### Instructions to follow:
Once the line with "This screenshot has height=749, width=1002." is found in the entries below, print it and each following line exactly, stopping after the line with "867x739 pixels."; print nothing else.

### Available data:
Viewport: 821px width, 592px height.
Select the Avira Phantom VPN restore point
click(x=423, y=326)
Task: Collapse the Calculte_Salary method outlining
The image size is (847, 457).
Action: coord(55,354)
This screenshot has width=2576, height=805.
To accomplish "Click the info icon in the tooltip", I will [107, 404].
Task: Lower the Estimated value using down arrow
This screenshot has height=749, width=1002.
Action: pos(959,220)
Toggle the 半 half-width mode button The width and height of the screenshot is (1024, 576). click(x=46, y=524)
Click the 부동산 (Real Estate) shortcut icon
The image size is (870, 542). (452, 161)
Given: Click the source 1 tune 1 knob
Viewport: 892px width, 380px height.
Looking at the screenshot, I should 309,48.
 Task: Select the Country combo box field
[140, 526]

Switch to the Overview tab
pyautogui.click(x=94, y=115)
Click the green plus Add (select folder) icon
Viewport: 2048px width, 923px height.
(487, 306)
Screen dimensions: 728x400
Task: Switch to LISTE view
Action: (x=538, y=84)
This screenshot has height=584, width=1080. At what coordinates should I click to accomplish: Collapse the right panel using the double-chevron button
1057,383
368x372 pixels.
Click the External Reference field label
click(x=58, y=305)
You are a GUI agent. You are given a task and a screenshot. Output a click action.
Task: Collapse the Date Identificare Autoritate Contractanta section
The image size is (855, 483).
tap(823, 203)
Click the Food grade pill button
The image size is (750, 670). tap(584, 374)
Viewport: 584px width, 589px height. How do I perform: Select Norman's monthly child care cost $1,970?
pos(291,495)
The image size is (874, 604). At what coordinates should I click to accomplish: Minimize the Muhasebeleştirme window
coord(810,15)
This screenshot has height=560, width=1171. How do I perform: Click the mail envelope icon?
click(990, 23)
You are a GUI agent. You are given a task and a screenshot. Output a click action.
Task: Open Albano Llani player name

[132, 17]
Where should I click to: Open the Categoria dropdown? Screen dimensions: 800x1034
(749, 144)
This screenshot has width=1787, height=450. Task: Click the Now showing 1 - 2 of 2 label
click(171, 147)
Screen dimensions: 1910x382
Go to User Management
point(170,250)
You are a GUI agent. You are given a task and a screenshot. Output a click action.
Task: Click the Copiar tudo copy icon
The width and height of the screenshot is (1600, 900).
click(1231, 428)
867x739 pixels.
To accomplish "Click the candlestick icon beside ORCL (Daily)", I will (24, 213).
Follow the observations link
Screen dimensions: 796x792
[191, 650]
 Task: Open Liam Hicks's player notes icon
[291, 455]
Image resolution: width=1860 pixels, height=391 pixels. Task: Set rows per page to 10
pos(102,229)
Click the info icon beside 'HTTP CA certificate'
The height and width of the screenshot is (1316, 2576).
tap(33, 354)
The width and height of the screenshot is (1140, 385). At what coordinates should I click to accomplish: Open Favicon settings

### Answer for the task:
This screenshot has height=749, width=1002.
Action: pos(959,220)
Toggle the 半 half-width mode button The width and height of the screenshot is (1024, 576). click(x=46, y=524)
Click the 부동산 (Real Estate) shortcut icon
The image size is (870, 542). (452, 161)
Given: Click the source 1 tune 1 knob
Viewport: 892px width, 380px height.
Looking at the screenshot, I should 309,48.
 Task: Select the Country combo box field
[140, 526]

Switch to the Overview tab
pyautogui.click(x=94, y=115)
Click the green plus Add (select folder) icon
Viewport: 2048px width, 923px height.
(487, 306)
Screen dimensions: 728x400
Task: Switch to LISTE view
Action: (x=538, y=84)
This screenshot has height=584, width=1080. At what coordinates should I click to accomplish: Collapse the right panel using the double-chevron button
1057,383
368x372 pixels.
Click the External Reference field label
click(x=58, y=305)
You are a GUI agent. You are given a task and a screenshot. Output a click action.
Task: Collapse the Date Identificare Autoritate Contractanta section
The image size is (855, 483).
tap(823, 203)
Click the Food grade pill button
The image size is (750, 670). tap(584, 374)
Viewport: 584px width, 589px height. How do I perform: Select Norman's monthly child care cost $1,970?
pos(291,495)
The image size is (874, 604). At what coordinates should I click to accomplish: Minimize the Muhasebeleştirme window
coord(810,15)
This screenshot has height=560, width=1171. How do I perform: Click the mail envelope icon?
click(990, 23)
You are a GUI agent. You are given a task and a screenshot. Output a click action.
Task: Open Albano Llani player name

[132, 17]
Where should I click to: Open the Categoria dropdown? Screen dimensions: 800x1034
(749, 144)
This screenshot has width=1787, height=450. Task: Click the Now showing 1 - 2 of 2 label
click(171, 147)
Screen dimensions: 1910x382
Go to User Management
point(170,250)
You are a GUI agent. You are given a task and a screenshot. Output a click action.
Task: Click the Copiar tudo copy icon
The width and height of the screenshot is (1600, 900).
click(1231, 428)
867x739 pixels.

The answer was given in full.